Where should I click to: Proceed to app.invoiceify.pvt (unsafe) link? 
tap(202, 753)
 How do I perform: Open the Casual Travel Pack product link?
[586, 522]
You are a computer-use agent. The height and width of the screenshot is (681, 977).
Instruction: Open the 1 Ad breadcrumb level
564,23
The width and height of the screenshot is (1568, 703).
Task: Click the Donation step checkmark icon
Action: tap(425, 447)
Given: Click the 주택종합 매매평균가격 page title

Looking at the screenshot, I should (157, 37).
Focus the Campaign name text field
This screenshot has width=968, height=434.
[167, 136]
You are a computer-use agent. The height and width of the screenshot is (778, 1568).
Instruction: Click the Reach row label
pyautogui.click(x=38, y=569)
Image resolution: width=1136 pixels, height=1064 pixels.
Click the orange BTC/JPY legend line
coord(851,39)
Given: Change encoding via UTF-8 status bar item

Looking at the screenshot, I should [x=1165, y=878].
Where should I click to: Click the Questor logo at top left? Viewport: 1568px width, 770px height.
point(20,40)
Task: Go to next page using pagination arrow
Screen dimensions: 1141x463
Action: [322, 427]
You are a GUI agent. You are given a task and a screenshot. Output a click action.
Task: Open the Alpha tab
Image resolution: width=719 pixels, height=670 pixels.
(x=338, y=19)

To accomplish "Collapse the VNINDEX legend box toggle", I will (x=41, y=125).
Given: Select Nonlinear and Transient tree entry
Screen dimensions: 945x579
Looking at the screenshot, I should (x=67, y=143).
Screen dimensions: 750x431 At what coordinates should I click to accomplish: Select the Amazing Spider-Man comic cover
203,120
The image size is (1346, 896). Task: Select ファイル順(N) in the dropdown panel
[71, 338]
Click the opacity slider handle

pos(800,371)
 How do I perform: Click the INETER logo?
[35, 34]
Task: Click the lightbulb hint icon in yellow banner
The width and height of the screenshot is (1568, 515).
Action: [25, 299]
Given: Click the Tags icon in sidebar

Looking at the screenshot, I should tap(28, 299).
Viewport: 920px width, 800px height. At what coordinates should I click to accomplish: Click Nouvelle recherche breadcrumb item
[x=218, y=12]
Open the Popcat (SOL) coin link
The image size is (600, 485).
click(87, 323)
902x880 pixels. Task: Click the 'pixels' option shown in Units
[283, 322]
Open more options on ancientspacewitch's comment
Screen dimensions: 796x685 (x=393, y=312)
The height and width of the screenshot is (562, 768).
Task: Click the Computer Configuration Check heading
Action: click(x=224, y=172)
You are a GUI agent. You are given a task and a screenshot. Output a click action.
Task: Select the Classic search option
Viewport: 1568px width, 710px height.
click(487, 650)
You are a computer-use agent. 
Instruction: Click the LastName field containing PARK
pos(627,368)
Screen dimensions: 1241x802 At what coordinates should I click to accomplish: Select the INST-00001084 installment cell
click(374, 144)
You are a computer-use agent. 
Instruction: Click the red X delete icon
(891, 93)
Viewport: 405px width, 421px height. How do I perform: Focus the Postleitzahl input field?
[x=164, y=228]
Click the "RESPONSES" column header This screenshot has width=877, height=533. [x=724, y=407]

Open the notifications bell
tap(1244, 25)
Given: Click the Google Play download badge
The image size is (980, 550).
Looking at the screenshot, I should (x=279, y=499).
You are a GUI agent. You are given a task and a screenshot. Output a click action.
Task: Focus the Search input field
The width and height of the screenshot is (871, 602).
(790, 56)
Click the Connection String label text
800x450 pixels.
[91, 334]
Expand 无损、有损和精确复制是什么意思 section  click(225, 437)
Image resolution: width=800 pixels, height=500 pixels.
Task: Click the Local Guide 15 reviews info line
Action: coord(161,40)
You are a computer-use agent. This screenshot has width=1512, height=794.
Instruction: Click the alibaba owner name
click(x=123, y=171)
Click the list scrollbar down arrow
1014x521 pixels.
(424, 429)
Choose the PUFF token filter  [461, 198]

THE PROBLEM
Your answer should be every entry above, repeated exactly.

REPLY
Where should I click to: Proceed to app.invoiceify.pvt (unsafe) link? 
tap(202, 753)
 How do I perform: Open the Casual Travel Pack product link?
[586, 522]
You are a computer-use agent. The height and width of the screenshot is (681, 977).
Instruction: Open the 1 Ad breadcrumb level
564,23
The width and height of the screenshot is (1568, 703).
Task: Click the Donation step checkmark icon
Action: tap(425, 447)
Given: Click the 주택종합 매매평균가격 page title

Looking at the screenshot, I should (157, 37).
Focus the Campaign name text field
This screenshot has width=968, height=434.
[167, 136]
You are a computer-use agent. The height and width of the screenshot is (778, 1568).
Instruction: Click the Reach row label
pyautogui.click(x=38, y=569)
Image resolution: width=1136 pixels, height=1064 pixels.
Click the orange BTC/JPY legend line
coord(851,39)
Given: Change encoding via UTF-8 status bar item

Looking at the screenshot, I should [x=1165, y=878].
Where should I click to: Click the Questor logo at top left? Viewport: 1568px width, 770px height.
point(20,40)
Task: Go to next page using pagination arrow
Screen dimensions: 1141x463
Action: [322, 427]
You are a GUI agent. You are given a task and a screenshot. Output a click action.
Task: Open the Alpha tab
Image resolution: width=719 pixels, height=670 pixels.
(x=338, y=19)

To accomplish "Collapse the VNINDEX legend box toggle", I will (x=41, y=125).
Given: Select Nonlinear and Transient tree entry
Screen dimensions: 945x579
Looking at the screenshot, I should (x=67, y=143).
Screen dimensions: 750x431 At what coordinates should I click to accomplish: Select the Amazing Spider-Man comic cover
203,120
The image size is (1346, 896). Task: Select ファイル順(N) in the dropdown panel
[71, 338]
Click the opacity slider handle

pos(800,371)
 How do I perform: Click the INETER logo?
[35, 34]
Task: Click the lightbulb hint icon in yellow banner
The width and height of the screenshot is (1568, 515).
Action: [25, 299]
Given: Click the Tags icon in sidebar

Looking at the screenshot, I should tap(28, 299).
Viewport: 920px width, 800px height. At what coordinates should I click to accomplish: Click Nouvelle recherche breadcrumb item
[x=218, y=12]
Open the Popcat (SOL) coin link
The image size is (600, 485).
click(87, 323)
902x880 pixels. Task: Click the 'pixels' option shown in Units
[283, 322]
Open more options on ancientspacewitch's comment
Screen dimensions: 796x685 (x=393, y=312)
The height and width of the screenshot is (562, 768).
Task: Click the Computer Configuration Check heading
Action: click(x=224, y=172)
You are a GUI agent. You are given a task and a screenshot. Output a click action.
Task: Select the Classic search option
Viewport: 1568px width, 710px height.
click(487, 650)
You are a computer-use agent. 
Instruction: Click the LastName field containing PARK
pos(627,368)
Screen dimensions: 1241x802 At what coordinates should I click to accomplish: Select the INST-00001084 installment cell
click(374, 144)
You are a computer-use agent. 
Instruction: Click the red X delete icon
(891, 93)
Viewport: 405px width, 421px height. How do I perform: Focus the Postleitzahl input field?
[x=164, y=228]
Click the "RESPONSES" column header This screenshot has width=877, height=533. [x=724, y=407]

Open the notifications bell
tap(1244, 25)
Given: Click the Google Play download badge
The image size is (980, 550).
Looking at the screenshot, I should (x=279, y=499).
You are a GUI agent. You are given a task and a screenshot. Output a click action.
Task: Focus the Search input field
The width and height of the screenshot is (871, 602).
(790, 56)
Click the Connection String label text
800x450 pixels.
[91, 334]
Expand 无损、有损和精确复制是什么意思 section  click(225, 437)
Image resolution: width=800 pixels, height=500 pixels.
Task: Click the Local Guide 15 reviews info line
Action: coord(161,40)
You are a computer-use agent. This screenshot has width=1512, height=794.
Instruction: Click the alibaba owner name
click(x=123, y=171)
Click the list scrollbar down arrow
1014x521 pixels.
(424, 429)
Choose the PUFF token filter  [461, 198]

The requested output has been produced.